The microwave technique produces an amazing ear of corn; it offers soft, sweet kernels that easily release from the cob and the flavor is straight corn, it is not diluted or adulterated by the water,  butter, added sugar or salt.  

The critical failure of the microwave method is that only one or two ears may be cooked at a time.  So the question I ask is how do you employ a method similar for the larger quantities of corn?

My solution is to bake the ears in a moderate oven. This allows the available moisture within the ear of corn to gelatinize the starches in the kernel, converting the starches, coaxing the sweet character of the corn.

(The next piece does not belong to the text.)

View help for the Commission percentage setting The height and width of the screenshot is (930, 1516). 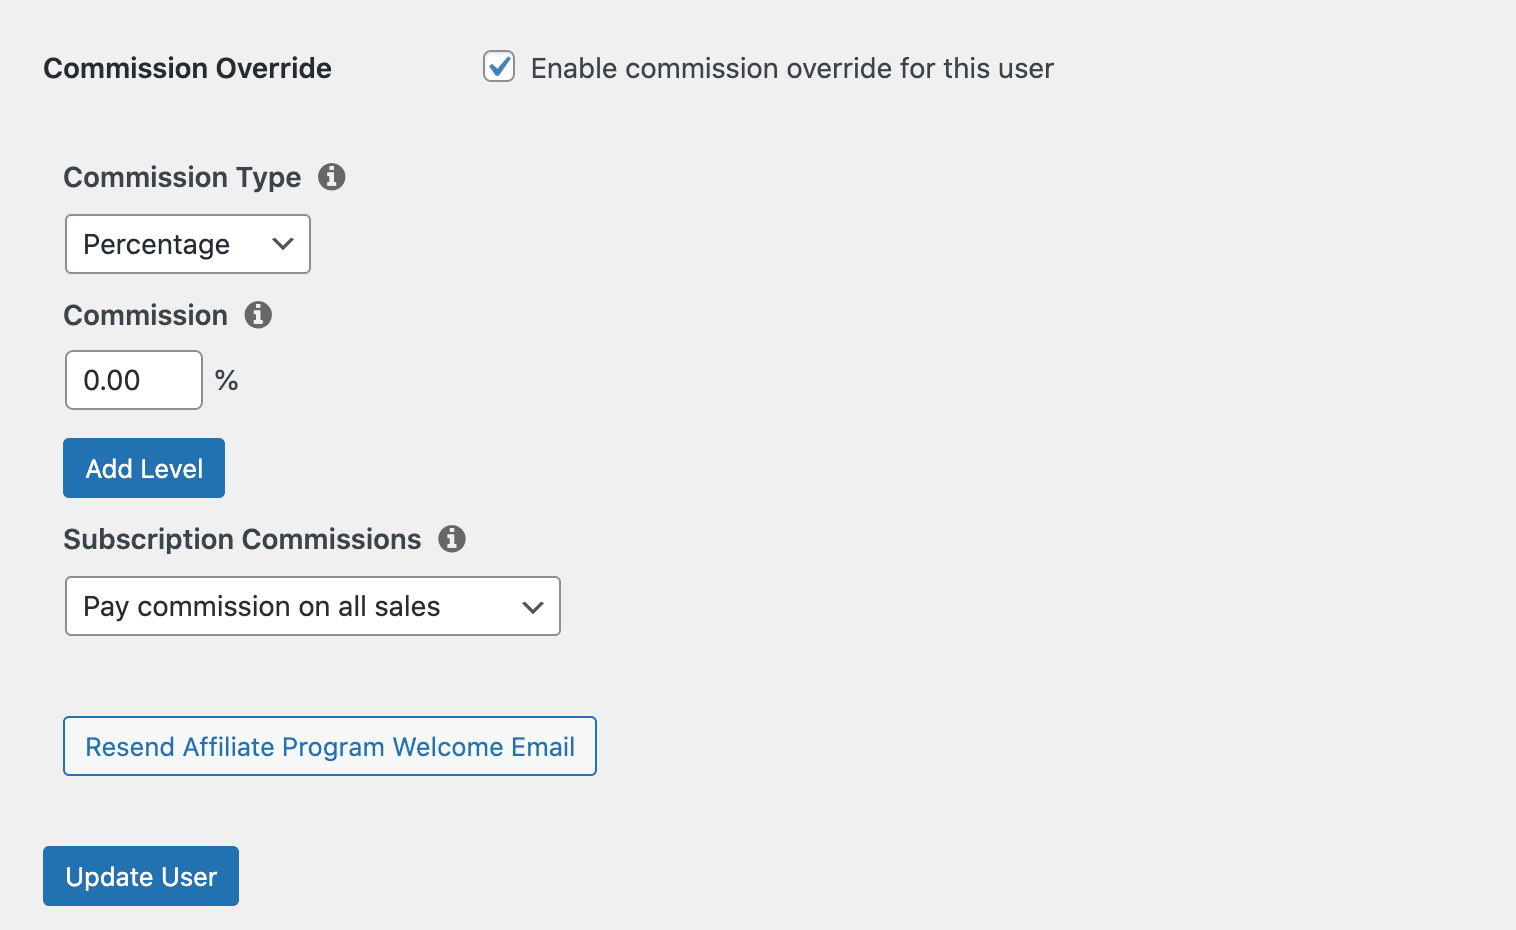[257, 315]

Preheat your oven to 350F for about 20 minutes.  Place corn cobs, in their husks, on a sheet tray in a single layer (feel free to add as many sheet trays as your oven can handle). Bake for 35 to 45 minutes depending on the size of the corn cobs.  When your able to gently squeeze the cobs remove them from the oven and allow to cool slightly.   


To serve slice the bottom stalk off the cob then split the top in two and pull down  the best part of this is that the silks come right off with the husks, no loose strands to deal with or pick up after (genius).  For a large party serve the cobs in theis husks, they will stay warm for at least 30 minutes and allows your guests to share in the work of cleaning the cobs. 

The corn will also be great cold, as part of a salad, as a garnish to pasta, pizza or as just straight corn with butter.

I hope this method works for you as it is an amazingly efficient way to put up corn for the winter months.